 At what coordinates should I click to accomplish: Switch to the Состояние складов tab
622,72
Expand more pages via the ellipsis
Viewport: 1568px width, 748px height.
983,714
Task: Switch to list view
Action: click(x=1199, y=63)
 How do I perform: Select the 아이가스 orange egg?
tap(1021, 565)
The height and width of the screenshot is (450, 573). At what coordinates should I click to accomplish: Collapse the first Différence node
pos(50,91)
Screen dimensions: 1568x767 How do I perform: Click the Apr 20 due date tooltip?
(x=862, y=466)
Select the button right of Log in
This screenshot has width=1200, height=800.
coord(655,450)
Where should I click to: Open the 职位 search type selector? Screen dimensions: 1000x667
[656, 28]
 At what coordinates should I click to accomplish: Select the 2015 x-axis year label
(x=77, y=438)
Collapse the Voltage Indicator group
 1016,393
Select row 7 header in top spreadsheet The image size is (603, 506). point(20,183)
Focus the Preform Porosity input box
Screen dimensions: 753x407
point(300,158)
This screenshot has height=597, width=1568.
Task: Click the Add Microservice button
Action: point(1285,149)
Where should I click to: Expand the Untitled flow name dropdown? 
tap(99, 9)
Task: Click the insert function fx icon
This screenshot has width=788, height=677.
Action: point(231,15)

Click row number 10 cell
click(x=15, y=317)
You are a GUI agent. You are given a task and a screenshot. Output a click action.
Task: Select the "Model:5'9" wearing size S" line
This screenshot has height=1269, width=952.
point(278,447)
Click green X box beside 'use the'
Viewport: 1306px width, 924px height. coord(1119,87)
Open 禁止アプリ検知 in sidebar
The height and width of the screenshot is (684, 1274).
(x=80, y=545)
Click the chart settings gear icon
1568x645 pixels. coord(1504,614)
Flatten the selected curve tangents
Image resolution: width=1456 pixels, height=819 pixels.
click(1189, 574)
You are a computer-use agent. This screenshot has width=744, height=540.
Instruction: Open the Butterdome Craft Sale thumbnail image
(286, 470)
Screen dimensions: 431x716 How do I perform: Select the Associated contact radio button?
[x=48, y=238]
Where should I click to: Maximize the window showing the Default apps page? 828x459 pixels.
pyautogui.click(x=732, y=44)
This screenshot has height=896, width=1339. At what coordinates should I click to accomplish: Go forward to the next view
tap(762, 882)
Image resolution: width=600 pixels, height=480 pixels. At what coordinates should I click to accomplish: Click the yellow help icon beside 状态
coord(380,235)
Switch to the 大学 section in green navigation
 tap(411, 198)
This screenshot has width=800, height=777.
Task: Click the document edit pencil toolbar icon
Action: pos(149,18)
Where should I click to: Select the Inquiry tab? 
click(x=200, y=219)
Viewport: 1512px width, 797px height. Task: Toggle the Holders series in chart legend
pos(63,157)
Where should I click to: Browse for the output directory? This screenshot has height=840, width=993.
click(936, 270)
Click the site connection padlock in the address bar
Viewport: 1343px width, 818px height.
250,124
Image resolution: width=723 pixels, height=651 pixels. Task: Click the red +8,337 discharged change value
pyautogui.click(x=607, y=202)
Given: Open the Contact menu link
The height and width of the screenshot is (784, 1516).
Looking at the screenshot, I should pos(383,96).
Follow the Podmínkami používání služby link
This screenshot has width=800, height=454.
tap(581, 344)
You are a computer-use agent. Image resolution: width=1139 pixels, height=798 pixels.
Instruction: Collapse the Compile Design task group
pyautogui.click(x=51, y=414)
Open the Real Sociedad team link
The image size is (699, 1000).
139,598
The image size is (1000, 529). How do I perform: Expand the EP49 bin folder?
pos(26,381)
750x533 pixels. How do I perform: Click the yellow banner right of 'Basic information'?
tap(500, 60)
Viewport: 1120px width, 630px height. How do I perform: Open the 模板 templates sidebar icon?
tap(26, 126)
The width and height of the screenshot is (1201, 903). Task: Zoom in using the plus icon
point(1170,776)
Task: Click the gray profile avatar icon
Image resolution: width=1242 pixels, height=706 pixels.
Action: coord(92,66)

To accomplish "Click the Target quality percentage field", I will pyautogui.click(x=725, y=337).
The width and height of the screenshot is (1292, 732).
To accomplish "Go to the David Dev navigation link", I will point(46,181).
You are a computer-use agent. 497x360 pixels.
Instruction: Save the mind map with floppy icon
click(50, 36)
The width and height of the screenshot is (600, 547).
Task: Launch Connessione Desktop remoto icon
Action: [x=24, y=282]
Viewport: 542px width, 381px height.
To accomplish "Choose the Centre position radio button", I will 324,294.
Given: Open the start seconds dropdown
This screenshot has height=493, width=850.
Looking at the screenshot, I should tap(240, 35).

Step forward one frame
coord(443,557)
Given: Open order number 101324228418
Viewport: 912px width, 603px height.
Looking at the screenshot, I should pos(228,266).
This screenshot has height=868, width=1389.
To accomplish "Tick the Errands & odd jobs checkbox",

--*--

* Directive:
Reproduce, without any change, the stretch of records from the line containing "At what coordinates should I click to accomplish: Select" through the line containing "Action: point(231,15)".

* Reply to the exercise:
 At what coordinates should I click to accomplish: Select the 2015 x-axis year label
(x=77, y=438)
Collapse the Voltage Indicator group
 1016,393
Select row 7 header in top spreadsheet The image size is (603, 506). point(20,183)
Focus the Preform Porosity input box
Screen dimensions: 753x407
point(300,158)
This screenshot has height=597, width=1568.
Task: Click the Add Microservice button
Action: point(1285,149)
Where should I click to: Expand the Untitled flow name dropdown? 
tap(99, 9)
Task: Click the insert function fx icon
This screenshot has width=788, height=677.
Action: point(231,15)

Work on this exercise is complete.